Salvianolic acid B protects human endothelial cells from oxidative stress damage: a possible protective role of glucose-regulated protein 78 induction

• Published in: Cardiovascular research Vol. 81; no. 1; pp. 148 - 158
• Main Authors: Wu, Hong-Li, Li, Yu-Hua, Lin, Yan-Hua, Wang, Rui, Li, Ying-Bo, Tie, Lu, Song, Qian-Liu, Guo, De-An, Yu, He-Ming, Li, Xue-Jun
• Format: Journal Article
• Language: English
• Published: Oxford Oxford University Press 01.01.2009
• Subjects: Activating Transcription Factor 4 - metabolism; Activating Transcription Factor 6 - metabolism; Apoptosis - physiology; Benzofurans - pharmacology; Biological and medical sciences; Cardiology. Vascular system; Cells, Cultured; Drugs, Chinese Herbal - pharmacology; eIF-2 Kinase - metabolism; Endoplasmic Reticulum - metabolism; Endoplasmic reticulum stress; Endothelial cell; Endothelium, Vascular - cytology; Endothelium, Vascular - metabolism; GRP78; Heat-Shock Proteins - metabolism; Humans; Hydrogen Peroxide - metabolism; Medical sciences; Membrane Glycoproteins - metabolism; Molecular Chaperones - metabolism; Oxidative stress; Oxidative Stress - drug effects; RNA, Small Interfering - pharmacology; Salvianolic acid B; Signal Transduction - physiology; Transcription Factors - metabolism; Umbilical Veins - cytology; GRP78; Oxidative stress; Endothelial cell; Salvianolic acid B; Endoplasmic reticulum stress; Human; Induction; B-Lymphocyte; Glucose; Phlebology; Protein; Prevention; Regulation(control); Acids; Circulatory system; Cardiology; Protection; Endoplasmic reticulum
• ISSN: 0008-6363; 1755-3245
• DOI: 10.1093/cvr/cvn262

Aims The purposes of the present study were to both evaluate the protective effects of Salvianolic acid B (Sal B) and to determine the possible molecular mechanisms by which Sal B protects endothelial cells from damage caused by oxidative stress.

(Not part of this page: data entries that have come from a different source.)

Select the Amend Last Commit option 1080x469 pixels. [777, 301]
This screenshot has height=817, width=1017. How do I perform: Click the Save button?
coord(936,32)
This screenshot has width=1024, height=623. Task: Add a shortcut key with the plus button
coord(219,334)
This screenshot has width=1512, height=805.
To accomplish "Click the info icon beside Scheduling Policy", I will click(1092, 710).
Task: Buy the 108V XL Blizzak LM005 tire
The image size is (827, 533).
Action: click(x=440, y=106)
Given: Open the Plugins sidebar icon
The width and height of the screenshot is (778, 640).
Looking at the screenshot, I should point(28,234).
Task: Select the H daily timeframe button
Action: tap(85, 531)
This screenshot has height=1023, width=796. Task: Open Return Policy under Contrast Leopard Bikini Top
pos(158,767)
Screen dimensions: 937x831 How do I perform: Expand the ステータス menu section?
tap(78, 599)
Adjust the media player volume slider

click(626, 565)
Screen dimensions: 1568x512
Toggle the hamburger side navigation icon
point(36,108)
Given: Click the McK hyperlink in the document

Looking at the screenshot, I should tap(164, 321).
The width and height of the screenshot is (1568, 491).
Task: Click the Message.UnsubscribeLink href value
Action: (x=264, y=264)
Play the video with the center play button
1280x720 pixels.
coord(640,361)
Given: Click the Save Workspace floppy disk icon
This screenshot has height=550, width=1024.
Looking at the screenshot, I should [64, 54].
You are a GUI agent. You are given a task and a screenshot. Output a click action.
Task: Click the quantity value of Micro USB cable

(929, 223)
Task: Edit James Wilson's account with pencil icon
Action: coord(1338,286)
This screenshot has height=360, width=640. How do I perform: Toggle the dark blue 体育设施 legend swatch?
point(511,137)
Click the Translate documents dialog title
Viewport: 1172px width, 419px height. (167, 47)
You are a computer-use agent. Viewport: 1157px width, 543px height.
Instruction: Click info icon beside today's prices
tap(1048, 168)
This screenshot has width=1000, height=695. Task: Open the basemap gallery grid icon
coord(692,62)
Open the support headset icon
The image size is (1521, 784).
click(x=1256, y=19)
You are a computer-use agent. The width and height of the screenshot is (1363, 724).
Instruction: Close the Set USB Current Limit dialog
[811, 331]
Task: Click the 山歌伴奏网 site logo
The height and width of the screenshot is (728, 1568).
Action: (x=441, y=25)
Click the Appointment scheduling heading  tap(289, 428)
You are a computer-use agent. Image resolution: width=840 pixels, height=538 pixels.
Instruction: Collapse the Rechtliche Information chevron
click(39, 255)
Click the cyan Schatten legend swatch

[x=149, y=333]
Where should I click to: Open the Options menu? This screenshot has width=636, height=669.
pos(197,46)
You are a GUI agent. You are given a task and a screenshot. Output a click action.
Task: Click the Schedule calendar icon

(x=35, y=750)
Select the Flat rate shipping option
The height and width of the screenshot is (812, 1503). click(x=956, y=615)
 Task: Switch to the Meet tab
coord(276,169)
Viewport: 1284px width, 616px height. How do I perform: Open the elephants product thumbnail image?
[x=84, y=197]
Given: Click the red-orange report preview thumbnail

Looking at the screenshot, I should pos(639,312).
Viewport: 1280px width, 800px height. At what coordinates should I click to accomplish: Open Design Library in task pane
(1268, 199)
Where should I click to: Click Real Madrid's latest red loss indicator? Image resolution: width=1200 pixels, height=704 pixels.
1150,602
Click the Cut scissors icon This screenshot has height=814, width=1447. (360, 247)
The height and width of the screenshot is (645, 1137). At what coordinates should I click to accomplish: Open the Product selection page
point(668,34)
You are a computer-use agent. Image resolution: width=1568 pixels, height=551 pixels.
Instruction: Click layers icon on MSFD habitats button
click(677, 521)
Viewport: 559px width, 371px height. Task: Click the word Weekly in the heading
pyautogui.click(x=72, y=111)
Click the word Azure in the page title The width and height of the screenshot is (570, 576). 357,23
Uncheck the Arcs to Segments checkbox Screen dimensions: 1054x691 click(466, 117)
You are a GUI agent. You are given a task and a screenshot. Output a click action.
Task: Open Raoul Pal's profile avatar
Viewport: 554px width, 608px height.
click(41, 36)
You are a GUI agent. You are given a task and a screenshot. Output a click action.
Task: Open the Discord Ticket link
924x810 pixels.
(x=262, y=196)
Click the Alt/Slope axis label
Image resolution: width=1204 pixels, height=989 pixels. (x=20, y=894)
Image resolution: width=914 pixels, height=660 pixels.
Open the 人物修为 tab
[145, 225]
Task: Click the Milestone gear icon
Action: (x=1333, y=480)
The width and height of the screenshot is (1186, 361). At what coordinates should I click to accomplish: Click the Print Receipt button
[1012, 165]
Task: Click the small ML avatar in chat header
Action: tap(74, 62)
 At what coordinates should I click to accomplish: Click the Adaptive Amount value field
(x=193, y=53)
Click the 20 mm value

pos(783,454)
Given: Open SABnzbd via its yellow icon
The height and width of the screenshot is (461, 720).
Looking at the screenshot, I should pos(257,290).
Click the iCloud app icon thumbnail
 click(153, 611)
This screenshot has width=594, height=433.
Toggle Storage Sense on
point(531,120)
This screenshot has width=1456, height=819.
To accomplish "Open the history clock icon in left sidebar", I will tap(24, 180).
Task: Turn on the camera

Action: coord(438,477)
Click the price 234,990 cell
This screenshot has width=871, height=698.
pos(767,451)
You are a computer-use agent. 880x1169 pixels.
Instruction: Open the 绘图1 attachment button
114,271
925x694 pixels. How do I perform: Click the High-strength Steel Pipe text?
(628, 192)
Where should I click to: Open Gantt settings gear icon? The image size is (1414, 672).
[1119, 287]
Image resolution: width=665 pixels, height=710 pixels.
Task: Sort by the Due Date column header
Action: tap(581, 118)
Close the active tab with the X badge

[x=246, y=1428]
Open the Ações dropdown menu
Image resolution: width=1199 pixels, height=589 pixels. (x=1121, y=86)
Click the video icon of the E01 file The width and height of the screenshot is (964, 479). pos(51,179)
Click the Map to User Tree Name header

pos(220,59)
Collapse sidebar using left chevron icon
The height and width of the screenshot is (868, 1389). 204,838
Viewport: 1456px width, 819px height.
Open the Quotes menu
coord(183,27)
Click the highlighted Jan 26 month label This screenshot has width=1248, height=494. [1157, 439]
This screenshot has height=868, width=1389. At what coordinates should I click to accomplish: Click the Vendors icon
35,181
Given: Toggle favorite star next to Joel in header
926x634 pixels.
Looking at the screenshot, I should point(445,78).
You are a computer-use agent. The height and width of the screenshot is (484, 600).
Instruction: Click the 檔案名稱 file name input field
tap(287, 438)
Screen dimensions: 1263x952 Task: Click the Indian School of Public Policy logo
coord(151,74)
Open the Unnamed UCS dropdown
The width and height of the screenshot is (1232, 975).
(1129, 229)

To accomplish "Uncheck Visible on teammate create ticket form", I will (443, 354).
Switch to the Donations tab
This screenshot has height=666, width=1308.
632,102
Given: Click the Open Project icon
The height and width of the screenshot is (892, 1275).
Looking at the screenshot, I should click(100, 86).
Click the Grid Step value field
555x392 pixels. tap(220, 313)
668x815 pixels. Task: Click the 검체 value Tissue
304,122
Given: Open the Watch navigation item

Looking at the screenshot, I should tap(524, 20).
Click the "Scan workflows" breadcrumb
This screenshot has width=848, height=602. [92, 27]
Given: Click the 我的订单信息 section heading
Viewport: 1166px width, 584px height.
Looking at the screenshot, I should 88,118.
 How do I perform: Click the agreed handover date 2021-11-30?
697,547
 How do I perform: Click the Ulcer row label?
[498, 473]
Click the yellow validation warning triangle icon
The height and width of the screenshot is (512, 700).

Methods and results Pretreatment with Sal B markedly attenuated H2O2-induced viability loss, lactate dehydrogenase leakage and apoptosis in human umbilical vein endothelial cells (HUVECs). The mechanism of Sal B protection was studied using two-dimensional gel electrophoresis coupled with hybrid quadrupole time-of-flight mass spectrometry. Database searching implicated that glucose-regulated protein 78 (GRP78), a central regulator for endoplasmic reticulum (ER) stress, was up-regulated in Sal B-exposed HUVECs. GRP78 expression regulation was confirmed by western blot and RT–PCR (reverse transcription–polymerase chain reaction) analyses. Additionally, GRP94, which shares significant sequence homology with GRP78, was also up-regulated in Sal B-treated cells. Sal B caused pancreatic ER kinase (PKR)-like ER kinase (PERK) activation followed by the phosphorylation of eukaryotic translation initiation factor 2α (eIF2α) and the expression of activating transcription factor 4 (ATF4). Knockdown of endogenous ATF4 expression partially repressed Sal B-induced GRP78 induction. Further investigation showed that ATF6 was also activated by Sal B. Knockdown of GRP78 by siRNA significantly reduced the protective effects of Sal B. Conclusion The results suggest that Sal B induces the expression of GRP78 by activating ATF6 and the PERK–eIF2α–ATF4 pathway. Furthermore, up-regulation of GRP78 by Sal B may play an important role in protecting human endothelial cells from oxidative stress-induced cellular damage.